I just started street evangelizing in Portland, Oregon. So far I'm 1 for 1.
Just so you know, my life is a mess right now. I've got no job, well... I have a job selling houses, but the market is dead, so really I have no job. And.... to top it off I keep feeling God tell me to go to a certain part of the city ( I'm not sure why or even exactly where yet) and teach people about the faith. I have no experience, no training, no education. My pastor, a great and holy man, just lost his mother - so he's not even here to help me figure this out. I don't know what I'm doing. But I went. Priest, prophet, and king, right. So I went yesterday to a park sort of in the area I felt I needed to go.
I approached one guy and asked him if I could speak to him about Jesus. "NO!", he said. O.K. moving on...
So, I moved to another spot in the park and just stood there like an idiot - Not knowing what to do next. I began to pray quietly to myself, and to praise God - again quietly to myself. When a guy approached me. I turned and smiled, said "hello" and then asked him if I could talk to him about Jesus. He said yes.

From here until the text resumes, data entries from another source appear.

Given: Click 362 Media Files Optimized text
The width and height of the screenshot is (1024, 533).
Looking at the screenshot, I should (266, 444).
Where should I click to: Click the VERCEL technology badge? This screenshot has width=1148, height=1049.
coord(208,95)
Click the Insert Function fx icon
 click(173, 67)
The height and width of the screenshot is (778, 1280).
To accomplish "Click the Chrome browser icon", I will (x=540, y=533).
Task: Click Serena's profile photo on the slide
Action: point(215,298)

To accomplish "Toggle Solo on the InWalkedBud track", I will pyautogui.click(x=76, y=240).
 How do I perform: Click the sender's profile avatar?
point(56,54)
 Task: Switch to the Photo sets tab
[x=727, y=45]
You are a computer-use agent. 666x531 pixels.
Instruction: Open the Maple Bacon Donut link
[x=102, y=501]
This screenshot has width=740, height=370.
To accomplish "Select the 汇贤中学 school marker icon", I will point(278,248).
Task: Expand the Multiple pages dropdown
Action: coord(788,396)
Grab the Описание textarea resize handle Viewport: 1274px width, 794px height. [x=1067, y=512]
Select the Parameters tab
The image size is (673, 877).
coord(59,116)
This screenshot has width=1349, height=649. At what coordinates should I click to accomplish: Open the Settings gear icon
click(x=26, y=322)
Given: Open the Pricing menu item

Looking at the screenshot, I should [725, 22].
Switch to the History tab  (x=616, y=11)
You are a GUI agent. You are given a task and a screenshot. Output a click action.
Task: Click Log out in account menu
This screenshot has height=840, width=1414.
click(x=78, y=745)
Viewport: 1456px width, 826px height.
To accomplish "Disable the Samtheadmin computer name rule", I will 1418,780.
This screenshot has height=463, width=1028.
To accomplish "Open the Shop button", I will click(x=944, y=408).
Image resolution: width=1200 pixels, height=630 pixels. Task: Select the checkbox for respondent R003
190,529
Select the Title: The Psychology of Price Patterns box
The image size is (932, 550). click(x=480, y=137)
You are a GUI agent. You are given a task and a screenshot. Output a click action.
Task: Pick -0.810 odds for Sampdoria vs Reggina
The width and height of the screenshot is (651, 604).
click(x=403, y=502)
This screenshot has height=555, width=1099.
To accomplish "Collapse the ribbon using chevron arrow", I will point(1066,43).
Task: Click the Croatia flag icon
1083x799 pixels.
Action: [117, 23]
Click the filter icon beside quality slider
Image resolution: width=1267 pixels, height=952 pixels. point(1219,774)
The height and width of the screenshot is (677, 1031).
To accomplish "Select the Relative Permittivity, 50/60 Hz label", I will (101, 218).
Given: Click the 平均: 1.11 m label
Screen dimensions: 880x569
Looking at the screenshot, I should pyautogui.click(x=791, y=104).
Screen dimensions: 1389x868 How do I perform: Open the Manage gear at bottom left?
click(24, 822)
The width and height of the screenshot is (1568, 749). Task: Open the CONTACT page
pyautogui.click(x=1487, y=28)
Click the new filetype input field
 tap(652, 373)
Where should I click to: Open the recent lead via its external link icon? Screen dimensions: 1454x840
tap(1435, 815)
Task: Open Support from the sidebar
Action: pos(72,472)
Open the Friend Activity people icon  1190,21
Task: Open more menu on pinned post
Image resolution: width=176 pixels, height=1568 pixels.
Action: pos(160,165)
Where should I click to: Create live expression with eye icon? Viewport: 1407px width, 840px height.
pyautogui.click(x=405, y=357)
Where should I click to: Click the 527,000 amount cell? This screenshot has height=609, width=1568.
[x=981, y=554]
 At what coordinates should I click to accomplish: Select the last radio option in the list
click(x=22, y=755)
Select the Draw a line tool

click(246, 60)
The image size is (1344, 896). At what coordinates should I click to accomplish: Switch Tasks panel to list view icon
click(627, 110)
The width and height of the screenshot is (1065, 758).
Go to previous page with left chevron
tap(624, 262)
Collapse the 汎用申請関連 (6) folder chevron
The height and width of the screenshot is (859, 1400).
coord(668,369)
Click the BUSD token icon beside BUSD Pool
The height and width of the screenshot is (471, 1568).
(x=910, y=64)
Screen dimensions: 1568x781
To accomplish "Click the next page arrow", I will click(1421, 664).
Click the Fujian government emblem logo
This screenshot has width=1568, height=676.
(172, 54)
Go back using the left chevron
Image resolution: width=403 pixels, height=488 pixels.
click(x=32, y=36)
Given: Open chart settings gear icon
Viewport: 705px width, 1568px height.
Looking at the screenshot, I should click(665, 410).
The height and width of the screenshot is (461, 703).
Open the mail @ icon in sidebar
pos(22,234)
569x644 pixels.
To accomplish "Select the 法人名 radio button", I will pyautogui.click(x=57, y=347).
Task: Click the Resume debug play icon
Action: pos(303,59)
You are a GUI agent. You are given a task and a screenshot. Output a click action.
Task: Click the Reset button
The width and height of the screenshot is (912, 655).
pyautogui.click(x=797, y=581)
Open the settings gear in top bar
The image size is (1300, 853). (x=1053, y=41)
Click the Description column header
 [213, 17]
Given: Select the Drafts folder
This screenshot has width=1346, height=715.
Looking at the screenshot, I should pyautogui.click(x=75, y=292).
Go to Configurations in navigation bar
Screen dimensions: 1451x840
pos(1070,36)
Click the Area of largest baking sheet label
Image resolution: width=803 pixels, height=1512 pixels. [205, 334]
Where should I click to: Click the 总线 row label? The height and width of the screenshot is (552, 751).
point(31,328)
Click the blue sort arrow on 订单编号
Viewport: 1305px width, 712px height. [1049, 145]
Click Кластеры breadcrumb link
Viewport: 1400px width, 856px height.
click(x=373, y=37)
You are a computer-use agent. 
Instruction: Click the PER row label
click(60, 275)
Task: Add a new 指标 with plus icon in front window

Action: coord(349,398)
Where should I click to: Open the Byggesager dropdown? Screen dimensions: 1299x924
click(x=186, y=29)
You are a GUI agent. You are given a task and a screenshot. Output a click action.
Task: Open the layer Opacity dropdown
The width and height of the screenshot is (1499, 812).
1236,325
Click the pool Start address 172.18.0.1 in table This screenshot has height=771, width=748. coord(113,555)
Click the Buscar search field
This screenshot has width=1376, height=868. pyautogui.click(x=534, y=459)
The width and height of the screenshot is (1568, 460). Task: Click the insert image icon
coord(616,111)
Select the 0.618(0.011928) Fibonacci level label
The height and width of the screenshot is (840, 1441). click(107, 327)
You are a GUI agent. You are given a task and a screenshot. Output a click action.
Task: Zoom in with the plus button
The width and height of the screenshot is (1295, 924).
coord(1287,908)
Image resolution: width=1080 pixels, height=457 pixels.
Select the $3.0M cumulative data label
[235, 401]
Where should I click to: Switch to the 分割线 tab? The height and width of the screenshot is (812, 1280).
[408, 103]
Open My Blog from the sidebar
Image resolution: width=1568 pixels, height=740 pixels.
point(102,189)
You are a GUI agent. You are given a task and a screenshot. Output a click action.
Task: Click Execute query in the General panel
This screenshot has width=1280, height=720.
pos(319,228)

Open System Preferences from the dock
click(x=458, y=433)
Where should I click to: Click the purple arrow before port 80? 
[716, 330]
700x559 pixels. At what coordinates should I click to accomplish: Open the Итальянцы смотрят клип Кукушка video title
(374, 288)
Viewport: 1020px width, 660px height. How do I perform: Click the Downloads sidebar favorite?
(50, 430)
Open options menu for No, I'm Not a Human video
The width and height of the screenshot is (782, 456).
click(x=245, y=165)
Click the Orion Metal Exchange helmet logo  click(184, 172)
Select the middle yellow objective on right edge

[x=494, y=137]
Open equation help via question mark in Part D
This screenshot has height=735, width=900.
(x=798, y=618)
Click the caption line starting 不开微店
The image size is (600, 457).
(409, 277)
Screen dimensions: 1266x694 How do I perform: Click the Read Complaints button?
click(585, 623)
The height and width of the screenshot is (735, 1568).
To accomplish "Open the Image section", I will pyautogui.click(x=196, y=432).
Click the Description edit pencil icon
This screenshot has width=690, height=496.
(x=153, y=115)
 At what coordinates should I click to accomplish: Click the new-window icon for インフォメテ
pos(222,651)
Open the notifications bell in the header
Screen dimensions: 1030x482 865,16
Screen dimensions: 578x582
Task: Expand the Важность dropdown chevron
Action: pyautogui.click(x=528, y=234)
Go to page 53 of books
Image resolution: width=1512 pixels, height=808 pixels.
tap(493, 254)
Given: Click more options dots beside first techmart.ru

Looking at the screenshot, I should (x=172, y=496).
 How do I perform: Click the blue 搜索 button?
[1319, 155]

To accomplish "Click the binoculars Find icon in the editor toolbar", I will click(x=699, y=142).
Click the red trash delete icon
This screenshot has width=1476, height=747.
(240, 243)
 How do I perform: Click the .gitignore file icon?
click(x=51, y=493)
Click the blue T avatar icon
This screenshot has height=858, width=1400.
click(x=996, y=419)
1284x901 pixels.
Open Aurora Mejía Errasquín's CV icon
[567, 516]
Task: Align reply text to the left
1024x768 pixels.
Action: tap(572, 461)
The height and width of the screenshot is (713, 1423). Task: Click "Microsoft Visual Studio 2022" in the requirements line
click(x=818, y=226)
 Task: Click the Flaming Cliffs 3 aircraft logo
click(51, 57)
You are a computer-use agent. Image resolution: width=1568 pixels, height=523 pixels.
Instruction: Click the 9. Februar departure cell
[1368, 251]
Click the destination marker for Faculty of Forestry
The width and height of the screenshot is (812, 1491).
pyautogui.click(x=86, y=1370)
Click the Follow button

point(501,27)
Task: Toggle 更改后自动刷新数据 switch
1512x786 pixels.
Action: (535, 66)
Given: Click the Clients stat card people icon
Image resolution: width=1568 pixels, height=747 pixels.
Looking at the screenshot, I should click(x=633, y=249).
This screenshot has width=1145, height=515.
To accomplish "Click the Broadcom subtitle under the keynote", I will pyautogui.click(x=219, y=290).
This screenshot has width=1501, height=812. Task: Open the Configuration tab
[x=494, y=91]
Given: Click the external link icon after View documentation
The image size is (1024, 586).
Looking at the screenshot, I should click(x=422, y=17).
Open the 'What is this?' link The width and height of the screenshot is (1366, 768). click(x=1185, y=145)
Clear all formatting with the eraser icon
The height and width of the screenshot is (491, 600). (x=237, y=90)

I spent an hour talking to him about Jesus. I prayed over him. And I listened to him. I don't know if I did any good at all. I hope that my words left seeds of hope within him that God will water. What a hard life he's lived. I talked with him about how Jesus loves us so much that he died a gruesome (spelling?) death for us - willingly.
I left after an hour wondering what if anything will come of my time there. Maybe next time, I'll just give my testimony out loud - even if no one is listening.
I am the only one hearing this call? Or, if not. Am I the only one answering it?